------ Fragmento seleccionado ------
Cuando mi paciencia con el nacionalismo catalán (a la fuerza ahorcan: vivo aquí) se agota, fantaseo con una victoria apabullante de los partidos constitucionalistas. Que es el segundo peor desenlace que podría darse el 21-D para los independentistas.

Es muy probable que el resultado de mañana no sea ese sino un escenario ingobernable que lo deje todo en manos de Pablo Iglesias y Ada Colau y que acabe desembocando en unas segundas elecciones. Segundas elecciones en las que se volverá a dar el mismo resultado, punto porcentual arriba, punto porcentual abajo, y en las que el único partido que acabará perdiendo un porcentaje significativo de sus votos será, precisamente, el que forzará la repetición de los comicios: Catalunya en Comú Podem.
------
Ejercicio 1:
Transcribe sin cambios el pasaje del fragmento que empieza en "Cuando mi paciencia" y termina en "en Comú Podem.".
Ejercicio 2:
Según el fragmento, ¿qué partido será el único que acabará perdiendo un porcentaje significativo de sus votos en unas segundas elecciones?
Basa tus respuestas solo en el fragmento.
------ Extractos de datos ------
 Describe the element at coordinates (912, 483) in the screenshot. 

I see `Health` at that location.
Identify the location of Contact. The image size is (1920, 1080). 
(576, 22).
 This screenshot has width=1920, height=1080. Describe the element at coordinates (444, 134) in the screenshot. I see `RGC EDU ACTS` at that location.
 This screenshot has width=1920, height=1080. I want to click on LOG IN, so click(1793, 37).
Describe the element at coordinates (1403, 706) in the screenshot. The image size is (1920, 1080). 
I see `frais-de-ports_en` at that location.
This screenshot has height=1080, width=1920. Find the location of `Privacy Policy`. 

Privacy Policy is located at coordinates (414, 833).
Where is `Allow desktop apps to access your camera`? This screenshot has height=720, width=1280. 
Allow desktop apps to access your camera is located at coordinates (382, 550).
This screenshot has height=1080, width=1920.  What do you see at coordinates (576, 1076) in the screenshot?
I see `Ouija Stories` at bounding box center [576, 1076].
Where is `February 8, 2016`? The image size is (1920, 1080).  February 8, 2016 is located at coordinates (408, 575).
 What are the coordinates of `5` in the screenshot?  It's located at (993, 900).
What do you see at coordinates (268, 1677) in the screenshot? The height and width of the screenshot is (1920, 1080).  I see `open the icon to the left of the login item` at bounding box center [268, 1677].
------
Resultado 1:
Cuando mi paciencia con el nacionalismo catalán (a la fuerza ahorcan: vivo aquí) se agota, fantaseo con una victoria apabullante de los partidos constitucionalistas. Que es el segundo peor desenlace que podría darse el 21-D para los independentistas.

Es muy probable que el resultado de mañana no sea ese sino un escenario ingobernable que lo deje todo en manos de Pablo Iglesias y Ada Colau y que acabe desembocando en unas segundas elecciones. Segundas elecciones en las que se volverá a dar el mismo resultado, punto porcentual arriba, punto porcentual abajo, y en las que el único partido que acabará perdiendo un porcentaje significativo de sus votos será, precisamente, el que forzará la repetición de los comicios: Catalunya en Comú Podem.

Resultado 2:
Catalunya en Comú Podem.